╭──

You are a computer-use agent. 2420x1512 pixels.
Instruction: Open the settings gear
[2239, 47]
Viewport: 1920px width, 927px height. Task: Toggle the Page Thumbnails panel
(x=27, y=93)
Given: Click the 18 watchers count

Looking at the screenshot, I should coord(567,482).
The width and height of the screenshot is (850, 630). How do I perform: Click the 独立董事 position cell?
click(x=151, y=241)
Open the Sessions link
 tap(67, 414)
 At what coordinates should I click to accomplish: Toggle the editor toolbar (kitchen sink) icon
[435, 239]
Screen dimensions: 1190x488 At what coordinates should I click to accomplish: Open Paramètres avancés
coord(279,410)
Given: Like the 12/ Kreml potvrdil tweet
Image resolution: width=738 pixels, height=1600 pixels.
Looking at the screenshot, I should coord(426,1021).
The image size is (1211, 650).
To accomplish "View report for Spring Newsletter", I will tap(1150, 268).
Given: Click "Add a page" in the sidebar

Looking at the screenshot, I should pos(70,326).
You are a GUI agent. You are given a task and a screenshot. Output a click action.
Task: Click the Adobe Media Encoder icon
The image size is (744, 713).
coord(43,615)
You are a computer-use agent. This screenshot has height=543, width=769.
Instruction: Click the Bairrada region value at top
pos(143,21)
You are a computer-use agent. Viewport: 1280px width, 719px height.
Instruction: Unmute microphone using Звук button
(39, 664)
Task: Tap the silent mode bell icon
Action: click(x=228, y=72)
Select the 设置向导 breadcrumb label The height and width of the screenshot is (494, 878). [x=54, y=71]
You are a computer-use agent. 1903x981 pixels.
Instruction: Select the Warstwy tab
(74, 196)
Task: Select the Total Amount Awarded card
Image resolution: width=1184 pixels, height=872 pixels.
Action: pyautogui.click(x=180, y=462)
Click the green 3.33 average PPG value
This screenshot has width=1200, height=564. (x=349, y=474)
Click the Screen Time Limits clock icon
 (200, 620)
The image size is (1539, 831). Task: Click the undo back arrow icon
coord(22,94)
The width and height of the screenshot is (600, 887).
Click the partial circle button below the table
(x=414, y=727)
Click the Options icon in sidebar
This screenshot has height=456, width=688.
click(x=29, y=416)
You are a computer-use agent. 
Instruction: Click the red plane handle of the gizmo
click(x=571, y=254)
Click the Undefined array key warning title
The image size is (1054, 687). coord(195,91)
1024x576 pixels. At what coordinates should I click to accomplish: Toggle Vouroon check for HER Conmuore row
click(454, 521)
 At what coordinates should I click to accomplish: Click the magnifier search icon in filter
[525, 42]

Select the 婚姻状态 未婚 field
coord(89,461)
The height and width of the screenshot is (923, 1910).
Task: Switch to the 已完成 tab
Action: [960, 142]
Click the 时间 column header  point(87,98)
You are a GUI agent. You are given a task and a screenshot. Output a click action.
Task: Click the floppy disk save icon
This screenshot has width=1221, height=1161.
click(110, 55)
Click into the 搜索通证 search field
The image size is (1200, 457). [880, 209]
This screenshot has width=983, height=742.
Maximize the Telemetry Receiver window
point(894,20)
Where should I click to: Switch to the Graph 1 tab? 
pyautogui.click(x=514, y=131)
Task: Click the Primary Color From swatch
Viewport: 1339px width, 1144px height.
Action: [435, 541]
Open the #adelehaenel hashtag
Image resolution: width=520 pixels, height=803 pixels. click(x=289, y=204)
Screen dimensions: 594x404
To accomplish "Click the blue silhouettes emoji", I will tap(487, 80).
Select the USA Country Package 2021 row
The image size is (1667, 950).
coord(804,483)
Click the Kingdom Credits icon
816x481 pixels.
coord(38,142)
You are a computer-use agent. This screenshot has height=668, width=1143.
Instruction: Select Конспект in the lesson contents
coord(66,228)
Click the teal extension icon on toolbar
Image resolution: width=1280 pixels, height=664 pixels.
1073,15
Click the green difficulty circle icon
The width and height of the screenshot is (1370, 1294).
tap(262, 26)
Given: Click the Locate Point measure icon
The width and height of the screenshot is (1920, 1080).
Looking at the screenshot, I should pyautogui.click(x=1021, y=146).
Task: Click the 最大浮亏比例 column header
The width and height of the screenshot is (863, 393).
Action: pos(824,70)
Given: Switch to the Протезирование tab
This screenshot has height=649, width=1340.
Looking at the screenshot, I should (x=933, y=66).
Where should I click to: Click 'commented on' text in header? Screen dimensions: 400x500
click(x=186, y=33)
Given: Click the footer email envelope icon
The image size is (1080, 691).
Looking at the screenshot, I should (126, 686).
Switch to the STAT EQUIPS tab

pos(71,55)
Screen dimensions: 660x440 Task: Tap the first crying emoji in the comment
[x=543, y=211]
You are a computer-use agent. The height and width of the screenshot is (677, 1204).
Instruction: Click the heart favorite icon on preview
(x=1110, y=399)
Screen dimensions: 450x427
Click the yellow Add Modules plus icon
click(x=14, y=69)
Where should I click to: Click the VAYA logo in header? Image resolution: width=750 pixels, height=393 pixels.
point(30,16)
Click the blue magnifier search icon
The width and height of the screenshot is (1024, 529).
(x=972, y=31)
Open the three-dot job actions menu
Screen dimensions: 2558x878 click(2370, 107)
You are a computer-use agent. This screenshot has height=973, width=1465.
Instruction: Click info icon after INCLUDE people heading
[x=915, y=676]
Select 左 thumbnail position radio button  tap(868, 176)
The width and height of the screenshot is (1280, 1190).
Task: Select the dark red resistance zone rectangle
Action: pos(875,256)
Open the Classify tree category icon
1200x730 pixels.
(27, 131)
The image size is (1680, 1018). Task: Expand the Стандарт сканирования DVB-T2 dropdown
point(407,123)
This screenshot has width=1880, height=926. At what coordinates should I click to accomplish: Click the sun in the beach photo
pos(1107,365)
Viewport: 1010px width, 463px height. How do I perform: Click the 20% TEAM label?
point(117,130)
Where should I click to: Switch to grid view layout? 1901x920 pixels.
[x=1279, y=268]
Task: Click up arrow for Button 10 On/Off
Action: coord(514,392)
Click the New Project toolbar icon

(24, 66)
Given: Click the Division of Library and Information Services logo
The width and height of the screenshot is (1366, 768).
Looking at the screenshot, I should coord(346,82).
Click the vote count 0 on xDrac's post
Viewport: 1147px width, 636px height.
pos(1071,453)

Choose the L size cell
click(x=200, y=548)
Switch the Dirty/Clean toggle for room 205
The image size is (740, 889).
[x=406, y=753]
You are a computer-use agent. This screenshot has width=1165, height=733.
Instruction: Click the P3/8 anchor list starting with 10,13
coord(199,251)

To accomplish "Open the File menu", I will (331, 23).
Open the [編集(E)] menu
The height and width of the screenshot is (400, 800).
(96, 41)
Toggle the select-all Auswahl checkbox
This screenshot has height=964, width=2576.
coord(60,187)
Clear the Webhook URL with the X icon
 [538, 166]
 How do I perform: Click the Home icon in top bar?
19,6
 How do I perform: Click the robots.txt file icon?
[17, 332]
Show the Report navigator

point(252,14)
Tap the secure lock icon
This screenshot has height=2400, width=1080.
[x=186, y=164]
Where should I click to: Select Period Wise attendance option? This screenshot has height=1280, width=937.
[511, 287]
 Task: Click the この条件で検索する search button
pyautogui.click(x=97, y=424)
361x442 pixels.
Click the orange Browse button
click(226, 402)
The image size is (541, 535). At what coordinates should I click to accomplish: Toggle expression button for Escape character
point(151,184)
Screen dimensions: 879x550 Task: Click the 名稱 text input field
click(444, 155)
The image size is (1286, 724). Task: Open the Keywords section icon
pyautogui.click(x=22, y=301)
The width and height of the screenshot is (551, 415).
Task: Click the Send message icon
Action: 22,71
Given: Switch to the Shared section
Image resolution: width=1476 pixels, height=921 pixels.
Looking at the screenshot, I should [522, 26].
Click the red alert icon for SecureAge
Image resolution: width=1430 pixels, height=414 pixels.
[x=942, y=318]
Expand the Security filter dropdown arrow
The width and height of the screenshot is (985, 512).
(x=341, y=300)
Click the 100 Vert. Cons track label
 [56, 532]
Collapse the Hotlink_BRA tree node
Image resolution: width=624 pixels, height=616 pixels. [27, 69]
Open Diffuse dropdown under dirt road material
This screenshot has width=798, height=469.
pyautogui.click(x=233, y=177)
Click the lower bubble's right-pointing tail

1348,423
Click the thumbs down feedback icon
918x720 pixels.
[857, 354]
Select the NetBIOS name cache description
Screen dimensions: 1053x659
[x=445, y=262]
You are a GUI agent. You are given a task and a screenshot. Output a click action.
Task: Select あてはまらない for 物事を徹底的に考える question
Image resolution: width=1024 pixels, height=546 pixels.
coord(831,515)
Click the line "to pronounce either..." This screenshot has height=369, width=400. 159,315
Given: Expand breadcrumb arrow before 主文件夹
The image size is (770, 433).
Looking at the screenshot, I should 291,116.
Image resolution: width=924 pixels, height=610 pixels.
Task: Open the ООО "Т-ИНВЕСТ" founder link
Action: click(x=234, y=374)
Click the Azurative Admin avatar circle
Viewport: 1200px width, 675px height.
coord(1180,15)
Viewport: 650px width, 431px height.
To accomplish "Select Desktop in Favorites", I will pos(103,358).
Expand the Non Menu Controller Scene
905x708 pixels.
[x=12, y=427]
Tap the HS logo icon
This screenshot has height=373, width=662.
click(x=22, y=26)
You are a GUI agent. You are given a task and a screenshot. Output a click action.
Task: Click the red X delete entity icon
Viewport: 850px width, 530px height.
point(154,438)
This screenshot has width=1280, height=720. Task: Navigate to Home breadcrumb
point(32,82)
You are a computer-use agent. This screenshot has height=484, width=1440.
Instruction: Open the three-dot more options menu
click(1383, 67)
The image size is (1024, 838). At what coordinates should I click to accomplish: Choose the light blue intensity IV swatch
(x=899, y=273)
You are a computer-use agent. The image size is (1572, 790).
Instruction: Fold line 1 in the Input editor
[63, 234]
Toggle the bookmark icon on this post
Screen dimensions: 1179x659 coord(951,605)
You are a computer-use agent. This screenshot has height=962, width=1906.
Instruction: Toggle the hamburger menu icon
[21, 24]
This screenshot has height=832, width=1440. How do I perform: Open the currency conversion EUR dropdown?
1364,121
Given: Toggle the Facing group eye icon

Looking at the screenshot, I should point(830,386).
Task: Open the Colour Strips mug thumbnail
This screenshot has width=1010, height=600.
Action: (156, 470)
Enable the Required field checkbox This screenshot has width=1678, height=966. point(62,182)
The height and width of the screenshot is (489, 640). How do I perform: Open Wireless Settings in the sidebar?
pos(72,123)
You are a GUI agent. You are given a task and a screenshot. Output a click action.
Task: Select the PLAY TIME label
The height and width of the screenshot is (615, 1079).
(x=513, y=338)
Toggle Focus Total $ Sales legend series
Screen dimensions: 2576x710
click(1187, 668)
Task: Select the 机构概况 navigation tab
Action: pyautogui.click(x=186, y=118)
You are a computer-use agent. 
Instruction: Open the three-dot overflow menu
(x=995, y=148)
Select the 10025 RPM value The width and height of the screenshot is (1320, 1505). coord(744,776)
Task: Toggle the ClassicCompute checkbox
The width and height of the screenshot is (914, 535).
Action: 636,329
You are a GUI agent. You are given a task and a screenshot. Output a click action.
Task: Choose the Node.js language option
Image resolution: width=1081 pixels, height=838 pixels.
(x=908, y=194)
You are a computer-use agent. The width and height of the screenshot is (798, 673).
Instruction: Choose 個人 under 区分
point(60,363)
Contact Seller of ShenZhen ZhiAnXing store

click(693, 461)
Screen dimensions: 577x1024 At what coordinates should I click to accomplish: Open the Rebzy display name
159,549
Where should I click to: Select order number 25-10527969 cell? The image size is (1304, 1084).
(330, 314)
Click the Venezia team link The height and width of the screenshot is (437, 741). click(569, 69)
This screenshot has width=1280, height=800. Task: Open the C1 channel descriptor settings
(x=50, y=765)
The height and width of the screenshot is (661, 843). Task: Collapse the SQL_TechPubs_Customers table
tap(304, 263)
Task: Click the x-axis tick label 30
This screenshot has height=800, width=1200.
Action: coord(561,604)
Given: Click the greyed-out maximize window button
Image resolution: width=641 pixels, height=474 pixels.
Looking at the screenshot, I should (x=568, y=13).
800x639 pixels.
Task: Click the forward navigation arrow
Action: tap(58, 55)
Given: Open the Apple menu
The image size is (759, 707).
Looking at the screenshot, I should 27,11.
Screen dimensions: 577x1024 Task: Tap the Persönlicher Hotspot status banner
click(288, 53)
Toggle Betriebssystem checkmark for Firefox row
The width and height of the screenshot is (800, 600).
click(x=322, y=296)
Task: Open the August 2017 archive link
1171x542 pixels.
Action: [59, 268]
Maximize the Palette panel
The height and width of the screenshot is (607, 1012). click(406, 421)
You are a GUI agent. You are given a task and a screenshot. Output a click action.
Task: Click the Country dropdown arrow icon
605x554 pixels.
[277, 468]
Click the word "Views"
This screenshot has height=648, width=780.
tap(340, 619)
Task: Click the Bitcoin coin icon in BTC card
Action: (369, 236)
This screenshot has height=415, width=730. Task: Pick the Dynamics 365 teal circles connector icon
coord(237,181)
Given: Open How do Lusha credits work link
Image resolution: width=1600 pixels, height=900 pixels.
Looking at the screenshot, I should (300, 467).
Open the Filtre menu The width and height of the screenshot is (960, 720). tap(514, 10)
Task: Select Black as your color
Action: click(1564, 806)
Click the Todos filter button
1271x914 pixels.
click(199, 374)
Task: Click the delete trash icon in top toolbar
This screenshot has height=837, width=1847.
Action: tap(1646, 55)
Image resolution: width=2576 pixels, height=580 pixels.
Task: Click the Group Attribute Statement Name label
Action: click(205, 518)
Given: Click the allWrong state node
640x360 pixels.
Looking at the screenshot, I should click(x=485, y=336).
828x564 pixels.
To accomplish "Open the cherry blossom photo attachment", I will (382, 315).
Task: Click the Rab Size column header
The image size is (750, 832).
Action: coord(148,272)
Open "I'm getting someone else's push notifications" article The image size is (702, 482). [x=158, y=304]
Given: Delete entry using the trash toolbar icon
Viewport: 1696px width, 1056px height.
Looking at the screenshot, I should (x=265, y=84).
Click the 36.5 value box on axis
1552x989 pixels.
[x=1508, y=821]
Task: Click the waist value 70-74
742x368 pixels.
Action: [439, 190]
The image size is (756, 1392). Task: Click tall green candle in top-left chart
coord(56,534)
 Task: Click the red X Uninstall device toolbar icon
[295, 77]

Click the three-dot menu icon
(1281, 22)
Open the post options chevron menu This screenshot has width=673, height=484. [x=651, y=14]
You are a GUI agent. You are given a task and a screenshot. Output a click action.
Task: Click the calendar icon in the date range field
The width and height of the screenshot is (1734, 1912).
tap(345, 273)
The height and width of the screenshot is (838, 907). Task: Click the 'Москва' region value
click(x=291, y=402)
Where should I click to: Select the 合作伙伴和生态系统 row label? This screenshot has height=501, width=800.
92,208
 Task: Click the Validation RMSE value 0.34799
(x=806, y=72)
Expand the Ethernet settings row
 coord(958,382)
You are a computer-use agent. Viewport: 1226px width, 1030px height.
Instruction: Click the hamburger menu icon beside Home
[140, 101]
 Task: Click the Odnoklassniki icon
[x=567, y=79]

╰──

THE TASK :: Of the lines above, extract only those from the line with "Click the 100 Vert. Cons track label" to the line with "Open Diffuse dropdown", both included, exactly as written.

ANSWER BOX ::
Click the 100 Vert. Cons track label
 [56, 532]
Collapse the Hotlink_BRA tree node
Image resolution: width=624 pixels, height=616 pixels. [27, 69]
Open Diffuse dropdown under dirt road material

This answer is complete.